The lack of its own shipping lines makes Vietnam’s exports dominated by foreign shipping lines, causing many difficulties for exporters.
At the Seminar with theme “Solutions to promote the logistics industry to take advantage of opportunities from EVFTA” on September 22, Mr. Ngo Chung Khanh, Deputy Director of the Multilateral Trade Policy Department (Ministry of Industry and Trade), said that after two years of implementing the Free Trade Agreement between Vietnam and the European Union, enterprises’ ability to take advantage of incentives from this agreement is increasing.

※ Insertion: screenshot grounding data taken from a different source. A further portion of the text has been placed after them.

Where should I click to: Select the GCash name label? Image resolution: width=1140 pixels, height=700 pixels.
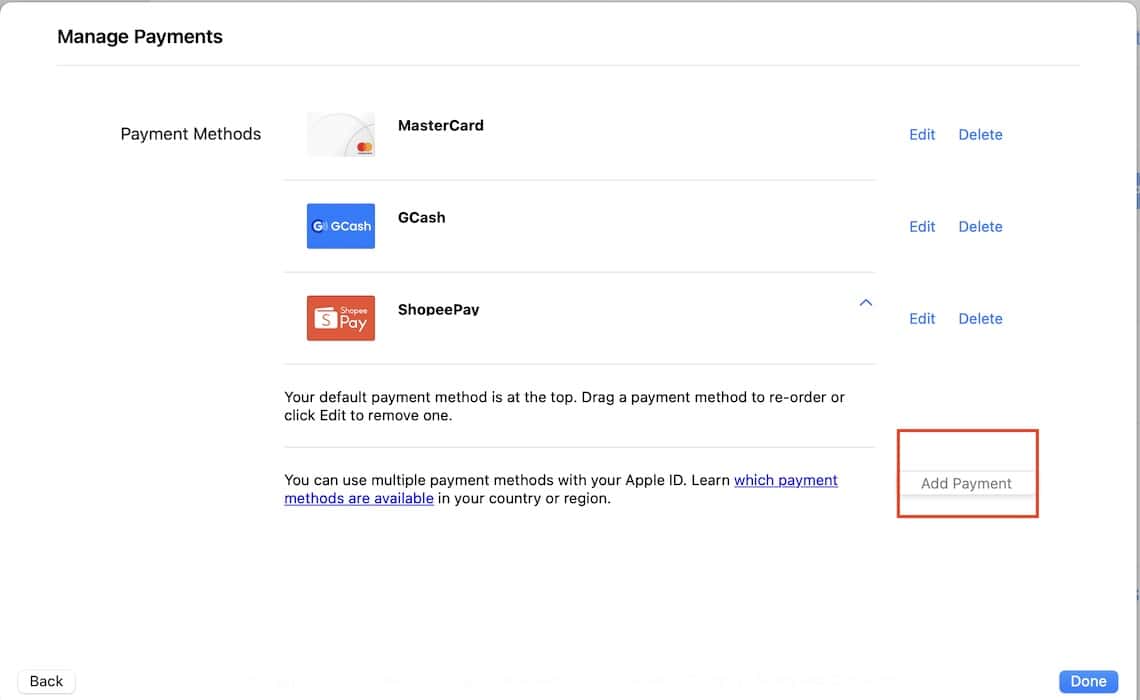pos(422,217)
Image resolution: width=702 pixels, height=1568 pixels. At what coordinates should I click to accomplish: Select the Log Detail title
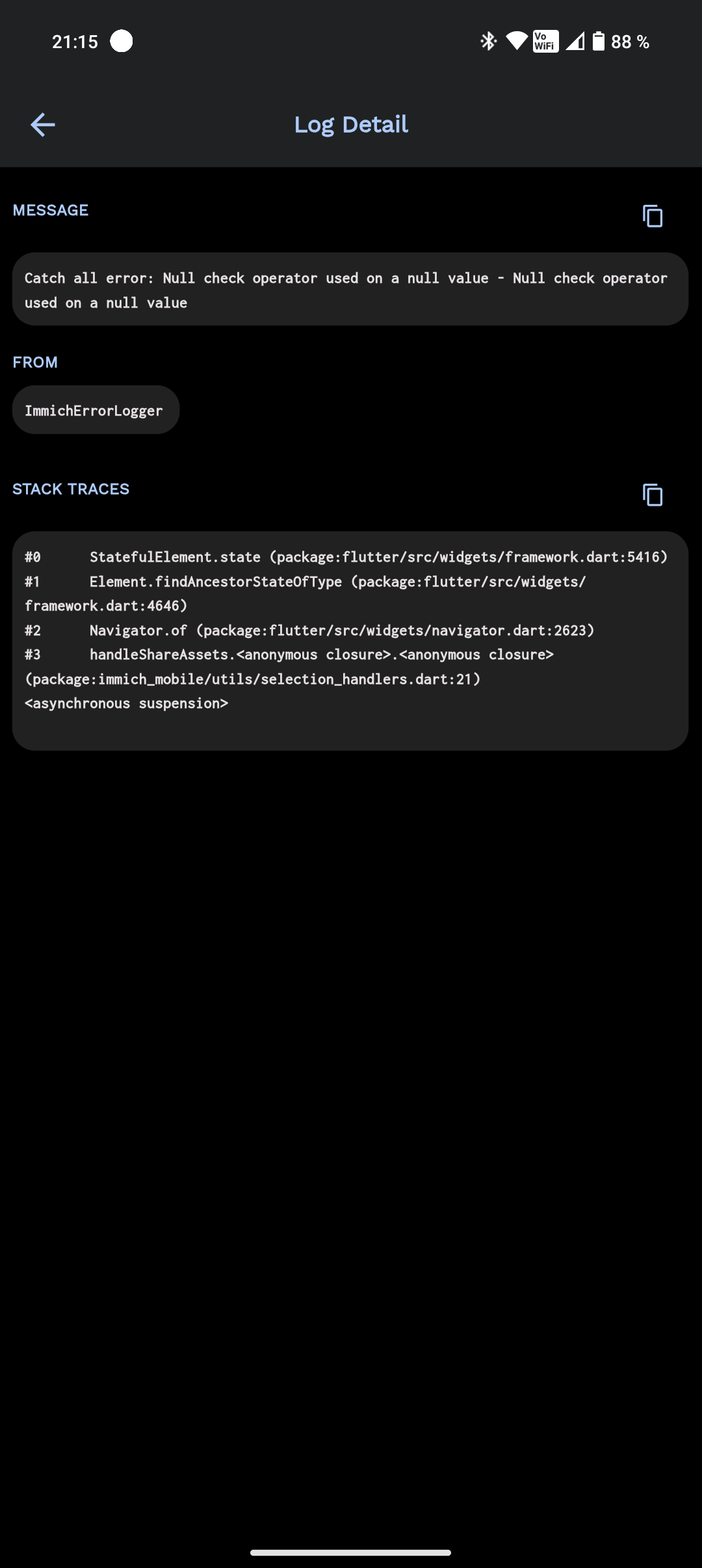pyautogui.click(x=351, y=124)
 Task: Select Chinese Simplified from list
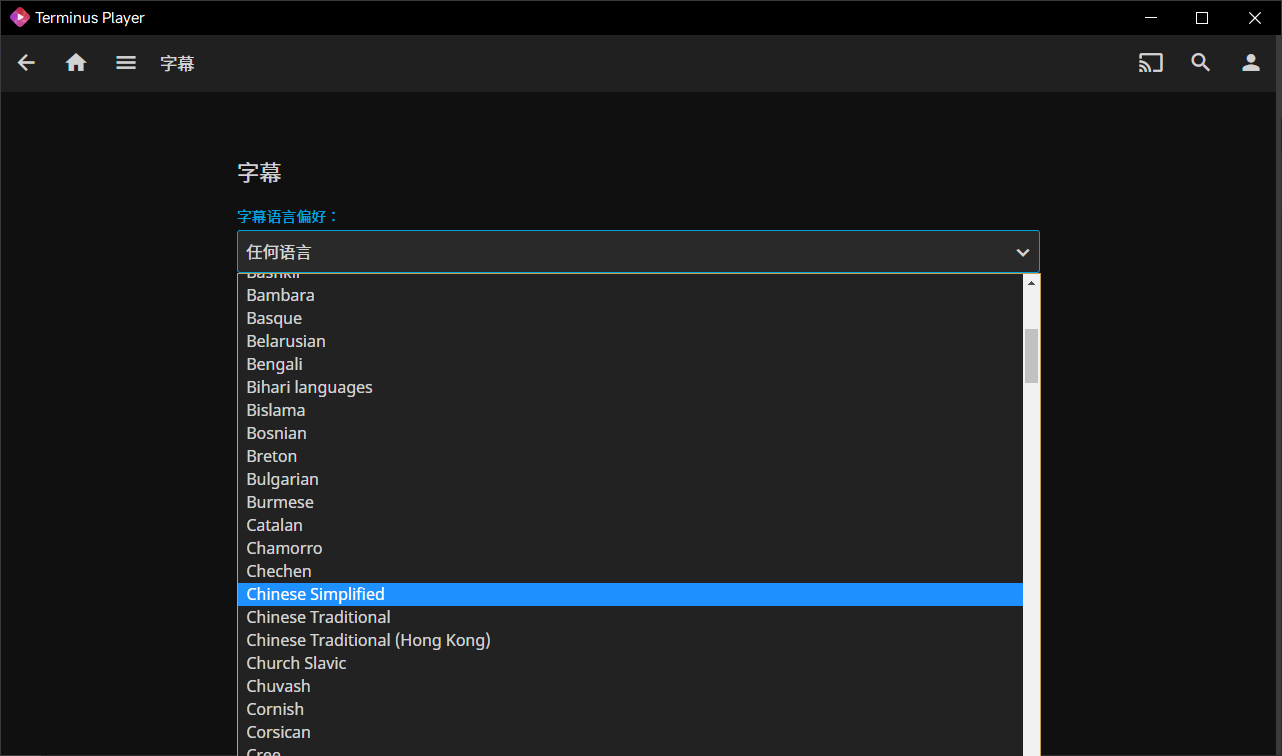coord(315,594)
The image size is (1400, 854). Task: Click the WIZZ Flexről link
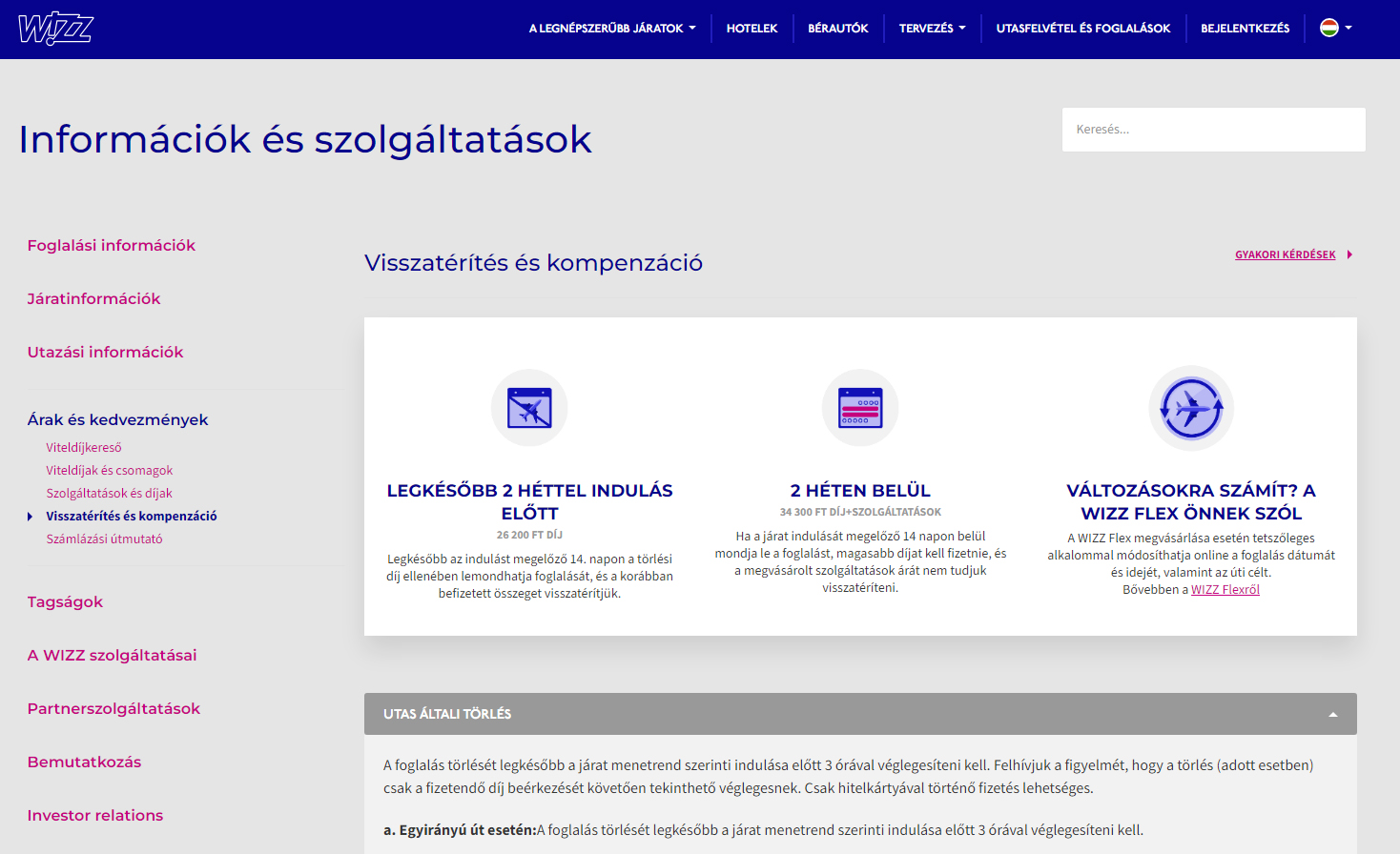[x=1225, y=589]
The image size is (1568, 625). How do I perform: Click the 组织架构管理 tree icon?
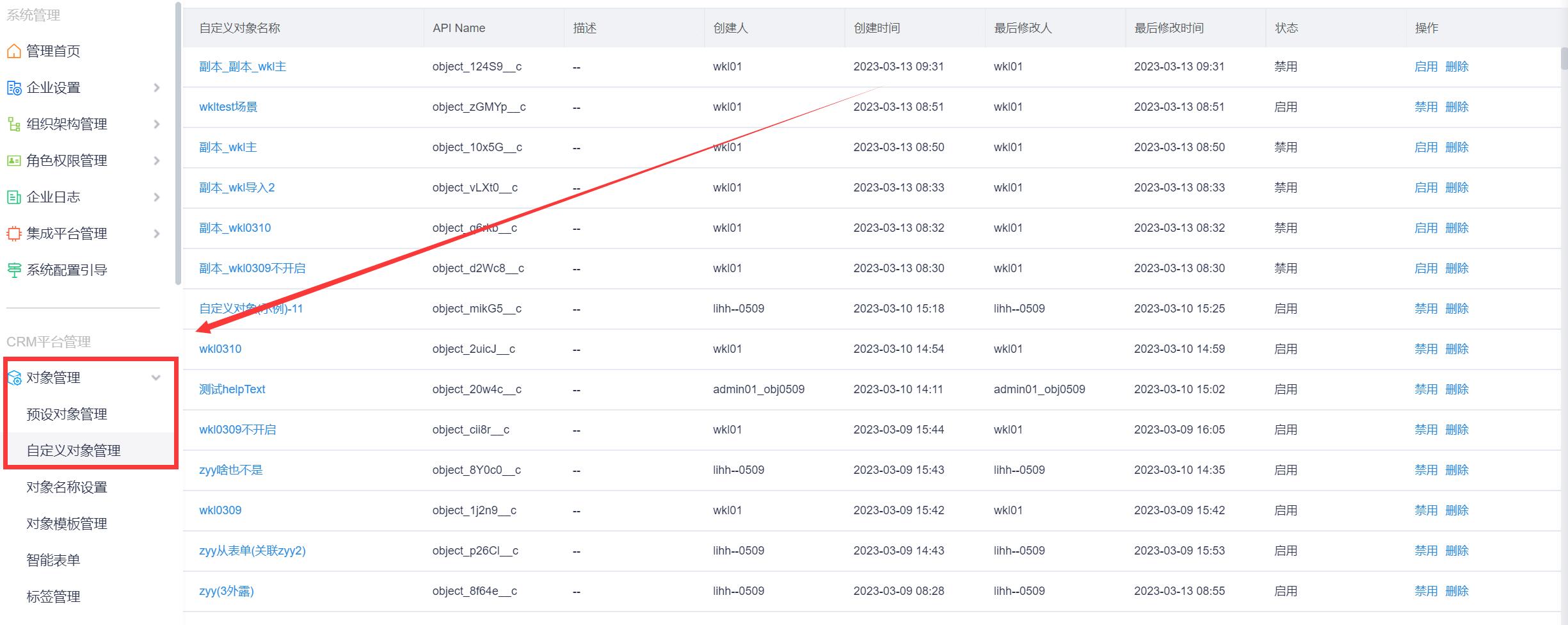13,124
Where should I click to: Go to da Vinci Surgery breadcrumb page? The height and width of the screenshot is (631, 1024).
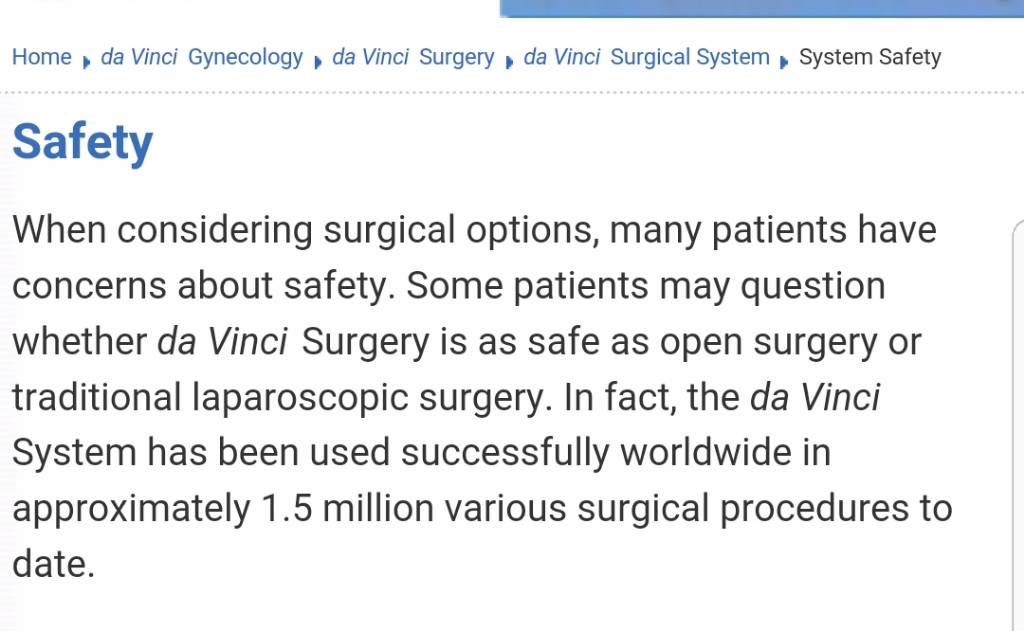point(412,57)
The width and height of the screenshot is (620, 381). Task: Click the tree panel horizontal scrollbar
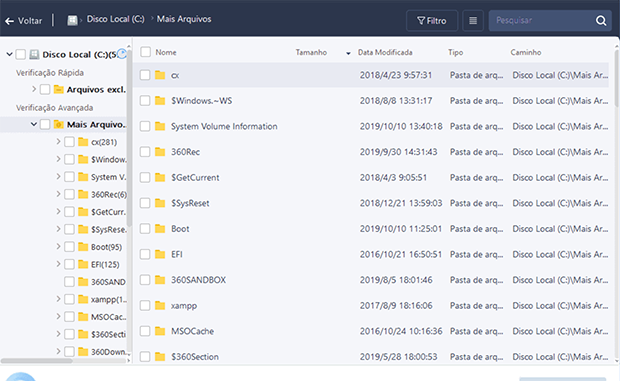(x=36, y=360)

Exports to the EU market in 2021 will grow by about 14% and in the first 8 months of 2022 will grow by about 15%. According to Mr. Khanh, in 2021, the utilization rate of preferential C/O is about 14%, but by 2022, the utilization rate is “nearly 25%”.
However, Mr. Le Hoanh Khanh Nhut, General Director of Da Nang Rubber Joint Stock Company, shared: Logistics costs are a huge expense when exporting to the EU.
EVFTA opens up opportunities for Vietnamese exports. Photo: Hoang Ha
Vietnam’s lack of shipping lines causes Vietnamese exports to be dominated by foreign shipping lines, causing many difficulties for exporters.
“Especially in times like China’s blockade because of the Zero Covid-19 strategy, if we can’t maneuver empty containers, we won’t be able to proactively source ships, so we can’t control those costs,” said Mr. Nhut.
Therefore, the representative of Da Nang Rubber suggested that Vietnam also develop logistics centers at large ports to ensure the appropriate number of ships in and out. In addition, Vietnam should also invest in shipping lines to keep the initiative, thus mastering this game.
Acknowledging that it is very difficult to compete in logistics with foreign giants such as DKL or Maersk, Mr. Mai Tran Thuat, Director of Supply Chain Solutions, Bee Logistics Group frankly shared: “Temporarily we are agents, called working with major firms as subcontractors for them, to increase our presence for European businesses as well as increase jobs.”
Mr. Tran Thanh Hai, Deputy Director of the Import-Export Department (Ministry of Industry and Trade), said that the EU is one of Vietnam’s traditional markets. When Vietnam signed a free trade agreement with the EU, the volume of traded goods also increased a lot. In particular, there are items that have a large volume of transportation, such as textiles, footwear, or seafood.
“In order to bring these items to the EU area at a reasonable cost, ensuring time plays a very important role for logistics service businesses,” Mr. Hai commented.